→ **WORK REQUIRED**
Please return only the lines from the one with "Check Do not generate playlists option" through the final line of the data, unchanged, with pictures omitted.

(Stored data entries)
•••••

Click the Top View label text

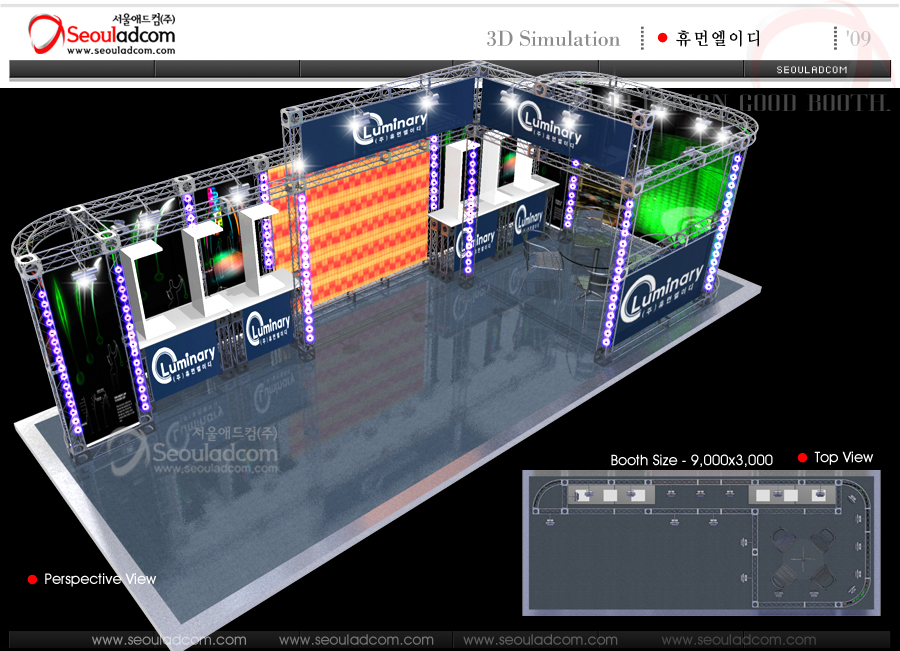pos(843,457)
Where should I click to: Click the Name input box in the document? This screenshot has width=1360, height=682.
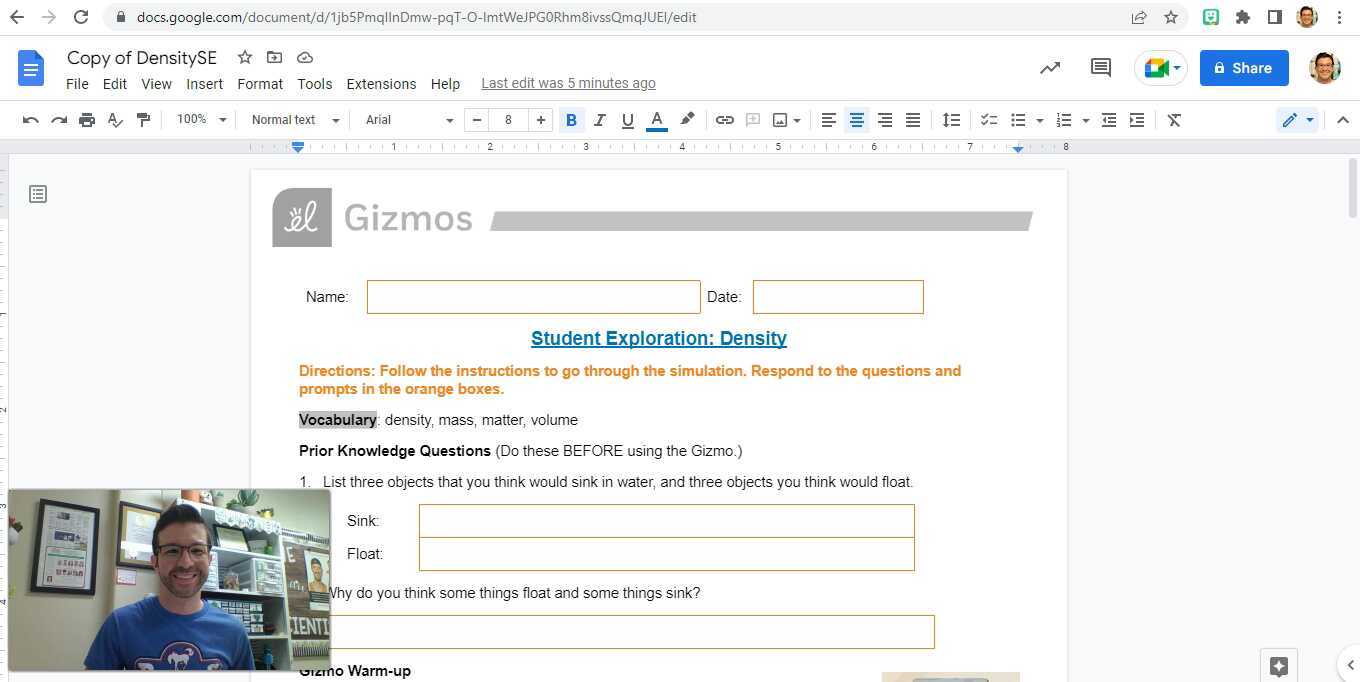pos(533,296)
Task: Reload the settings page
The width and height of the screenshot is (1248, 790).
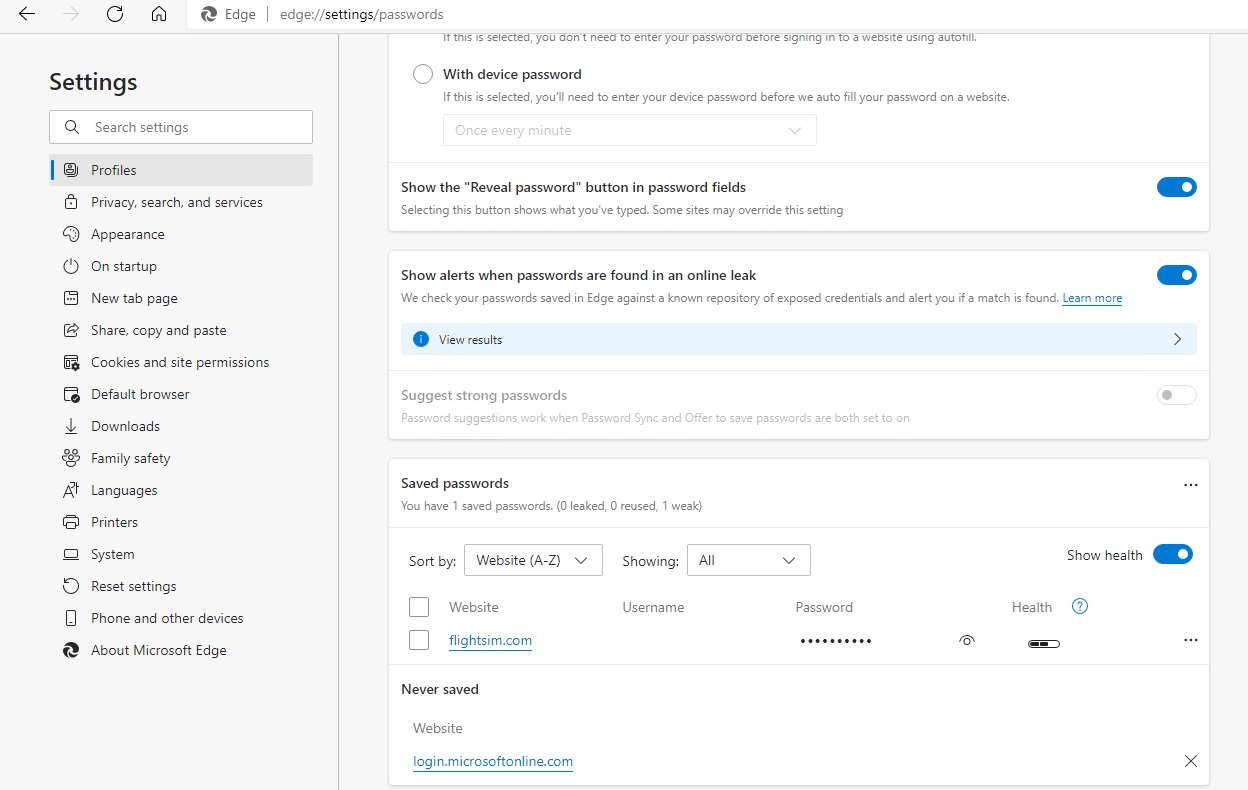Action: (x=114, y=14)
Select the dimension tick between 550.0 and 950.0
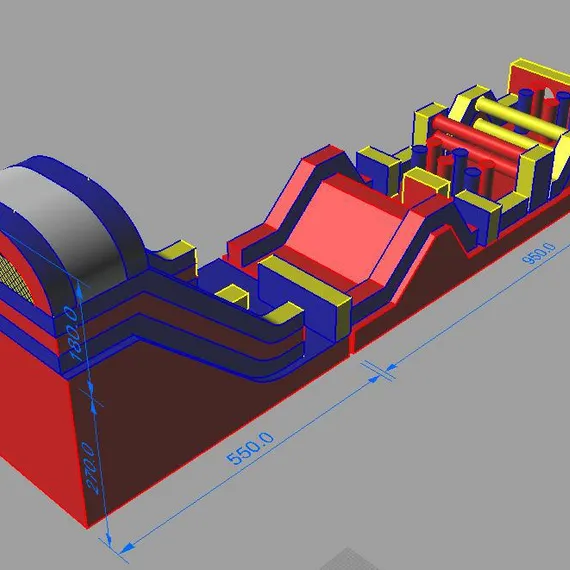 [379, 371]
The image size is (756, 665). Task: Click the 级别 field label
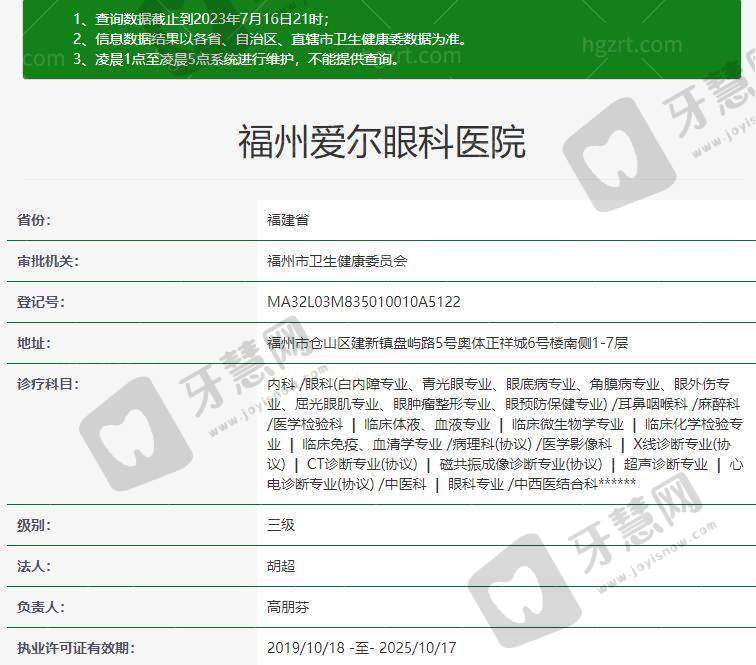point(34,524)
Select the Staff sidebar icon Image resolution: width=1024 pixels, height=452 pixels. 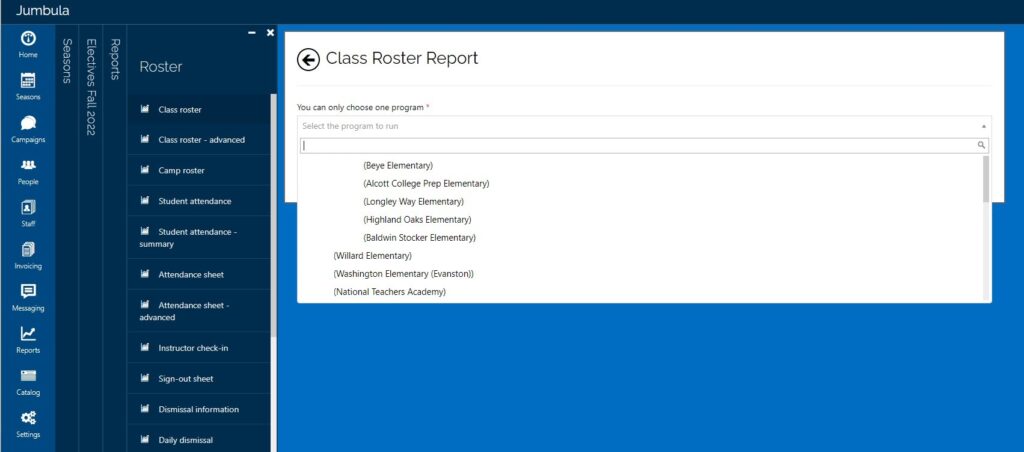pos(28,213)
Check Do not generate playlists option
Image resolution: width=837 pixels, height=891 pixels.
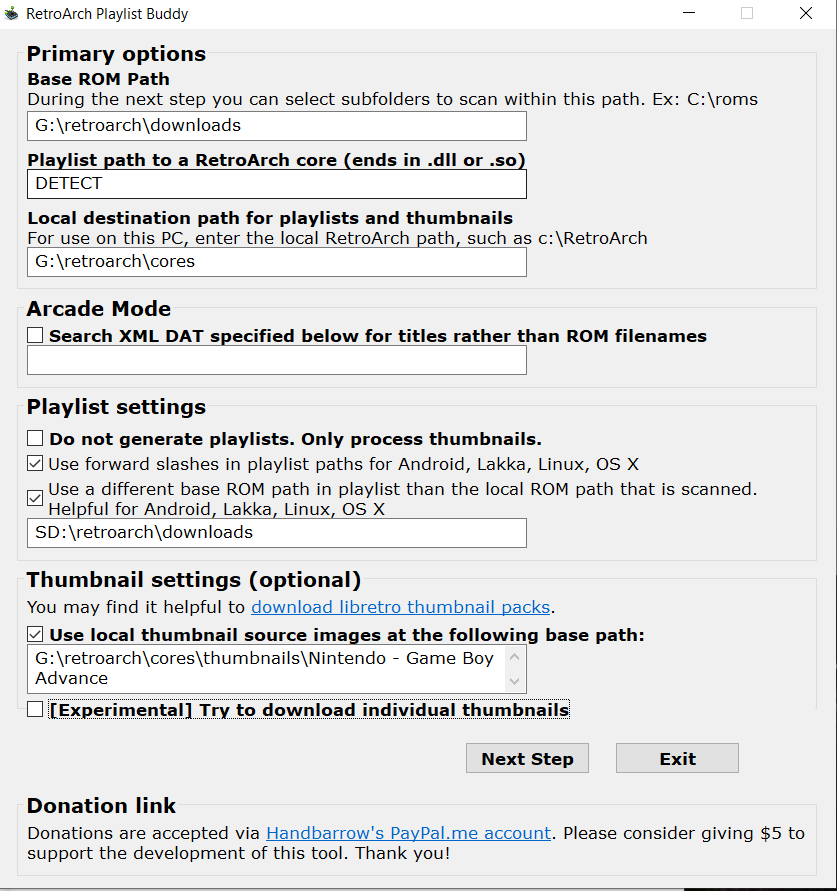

•••••

→ **COMPLETED TASK**
Check Do not generate playlists option
Image resolution: width=837 pixels, height=891 pixels.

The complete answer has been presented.